After a long, long while we started coming up with ideas. I just don’t know that they were very practical.
‘I know,’ I finally said, ‘we’ll get some lipstick and write the correct words of all the songs on the inside of your dad’s windscreen, so then whenever he puts on a CD all he has to do is look up at the windscreen and he’ll be set.’
Ben shook his head. ‘Nah, he gets so many songs wrong, the words would end up covering the whole windscreen and he wouldn’t be able to see out. There’d only be room for two little eye holes, the rest of it would be solid song lyrics.’
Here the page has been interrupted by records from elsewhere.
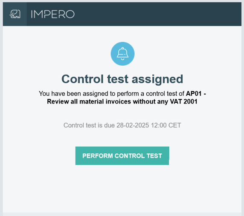Click the Impero elephant logo icon
This screenshot has height=216, width=244.
pos(15,14)
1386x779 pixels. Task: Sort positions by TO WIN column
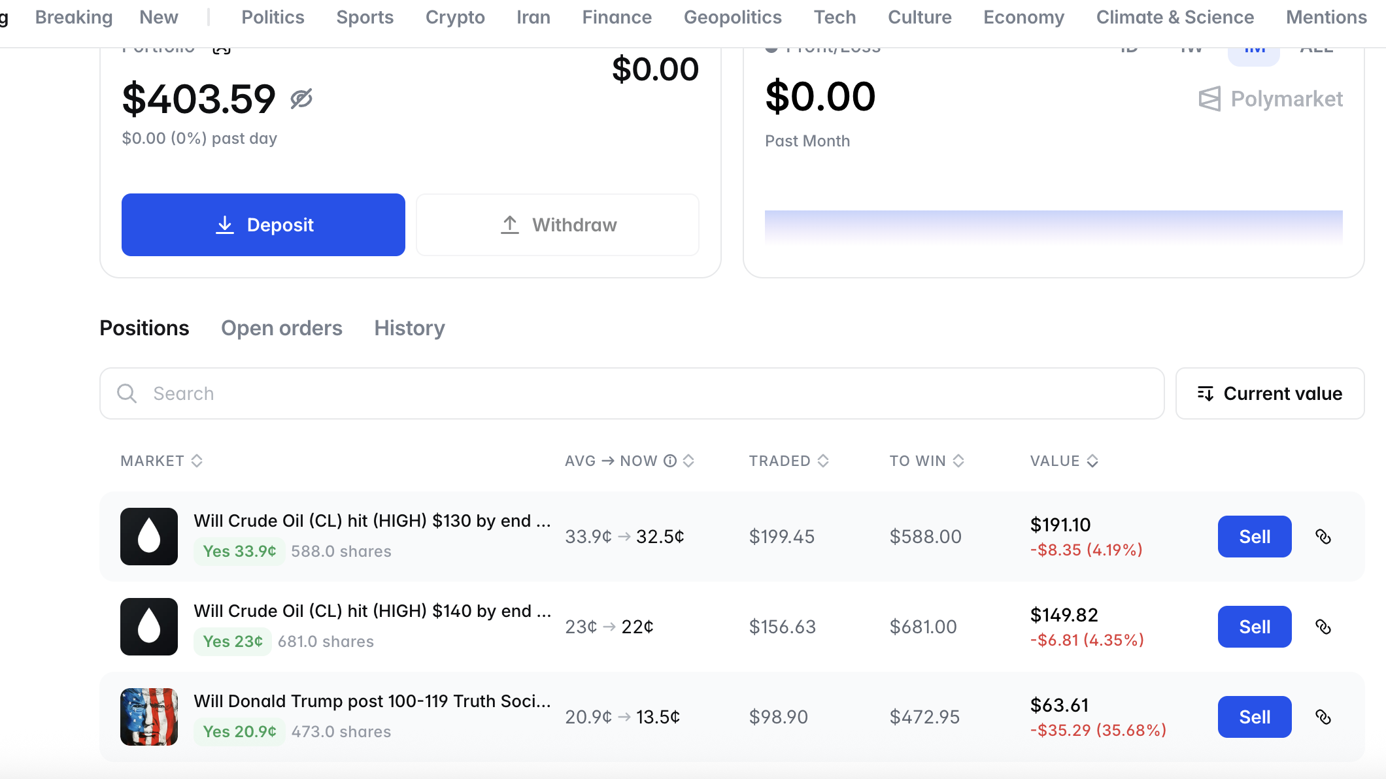926,461
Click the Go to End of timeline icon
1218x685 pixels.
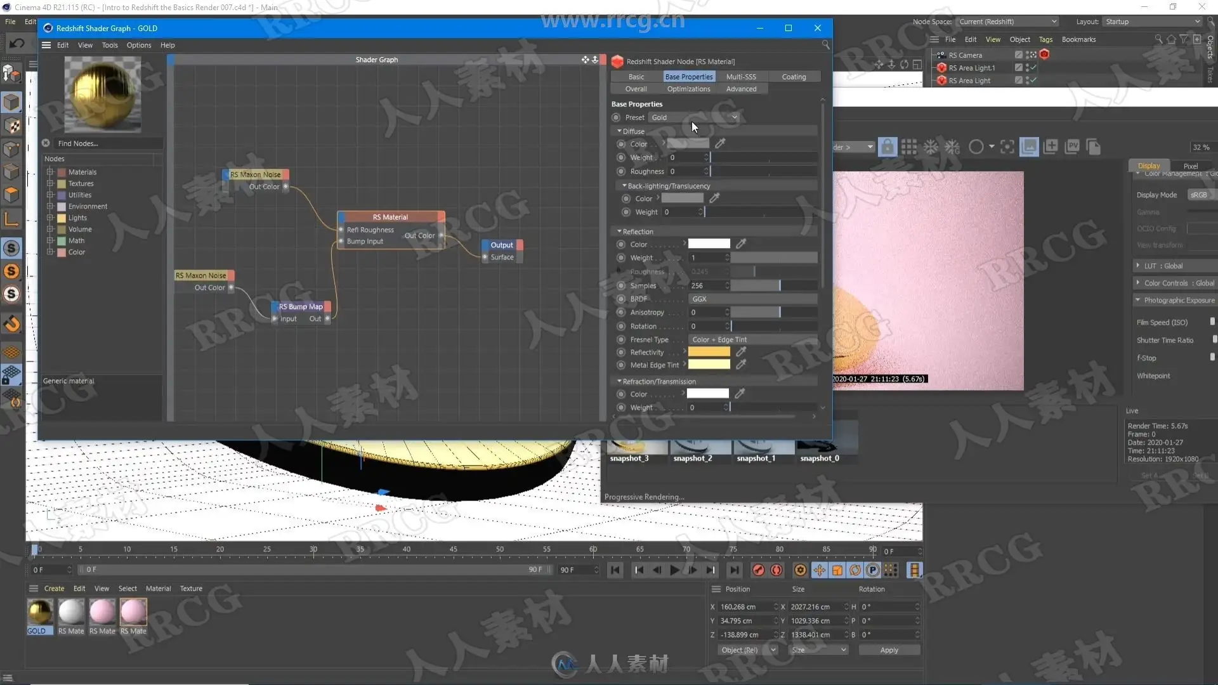(x=734, y=570)
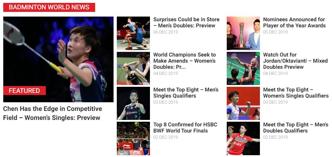Click the trophy awards nominees thumbnail
This screenshot has height=157, width=332.
[x=243, y=33]
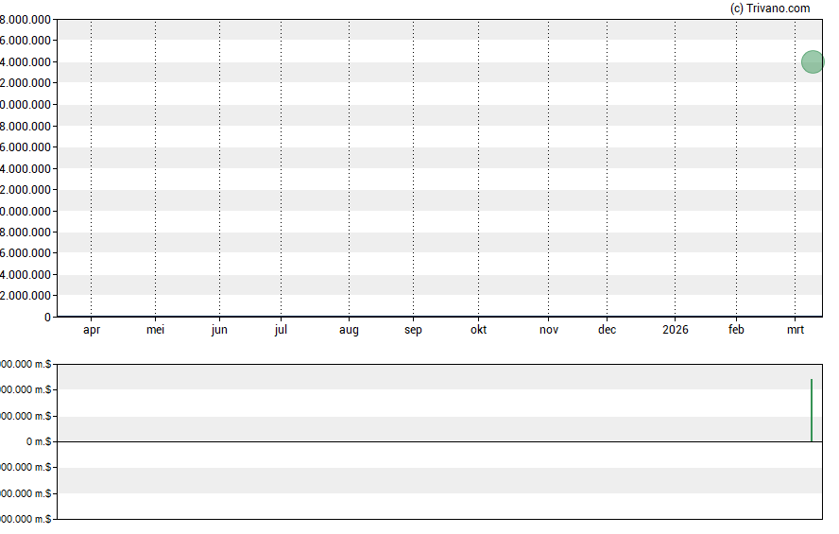This screenshot has width=839, height=534.
Task: Pick the jul label on the x-axis
Action: coord(281,330)
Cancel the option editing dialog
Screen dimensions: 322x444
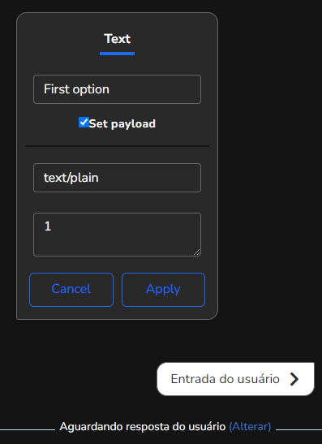[71, 290]
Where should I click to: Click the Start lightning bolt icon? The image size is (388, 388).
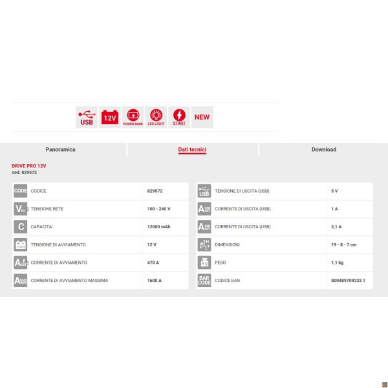point(179,117)
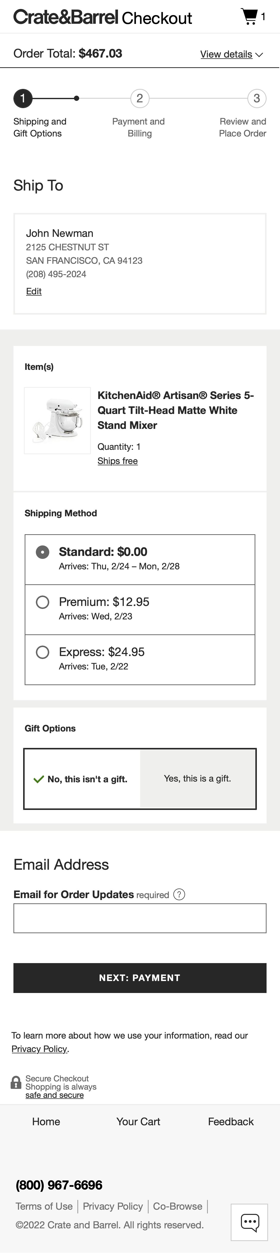Edit the shipping address
The width and height of the screenshot is (280, 1253).
[34, 291]
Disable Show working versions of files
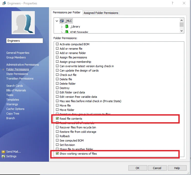This screenshot has height=175, width=191. tap(57, 154)
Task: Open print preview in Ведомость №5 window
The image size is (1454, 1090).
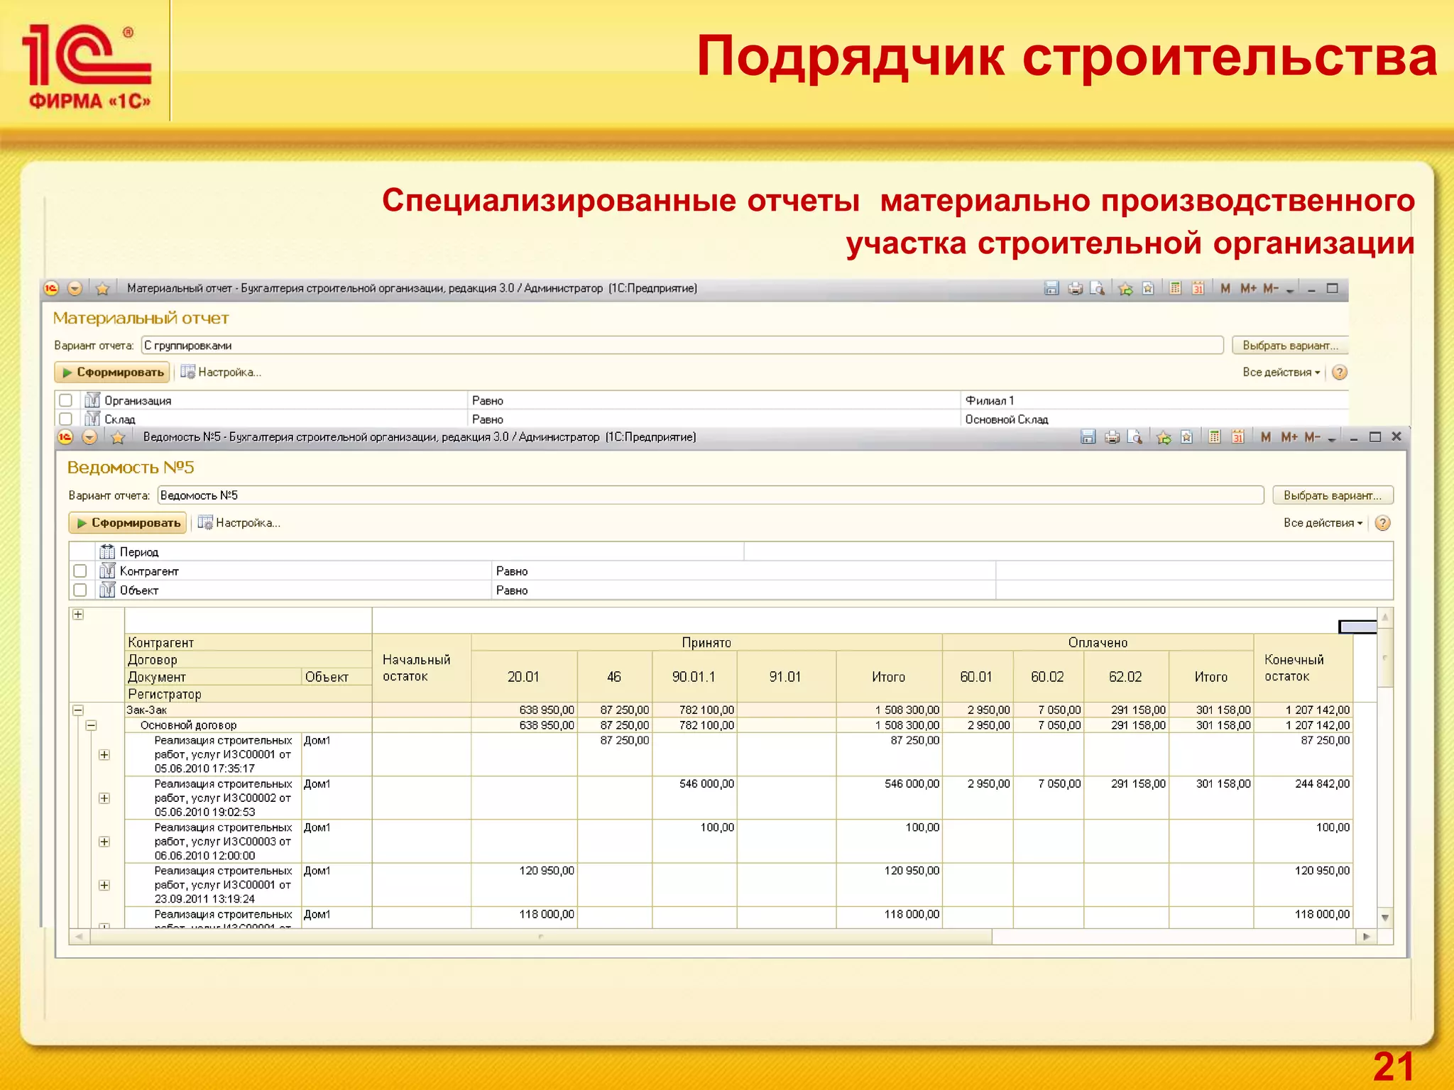Action: click(x=1135, y=437)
We were silent for a little while.
‘I know,’ Ben eventually said, ‘why don’t we get buckets of water and connect them to pulleys all over your house and then every time your dad makes a lame joke, we’ll pull a rope and water will pour all over him. That’ll stop him making jokes.’
It was my turn to shake my head. ‘He makes so many stupid jokes, the whole house would end up flooded. Besides, the worst ones are always in the car and we couldn’t put a bucket of water above his seat — not unless we cut a hole in the top of the car, and even I think that’s a bit extreme.’
After a bit more floor gazing we decided to go for a walk. Our suburb was having a
council clean-up so there was heaps of junk out on the street, ready to be picked up.
We walked slowly, hoping something would inspire us. We tried to turn every bit of junk into a solution to our problem. There was an old sack, so I suggested we could stuff it over my dad’s head so he couldn’t see anything to make jokes about.
Then we found an old football scarf and Ben thought we could wrap it around his dad’s mouth so he couldn’t sing. Finally Ben spotted a rusty old electric train set with the battery still connected, and came up with his biggest idea so far. ‘We could connect the electrical wires to your fruit bowl. Then every time your dad picked up a pear to do the Pear Joke, he’d get this tiny electric shock.’
I made Ben put the train back. ‘I don’t think pears are very good conductors of electricity. Besides, Dad’d probably just invent another bad joke to cover the situation.’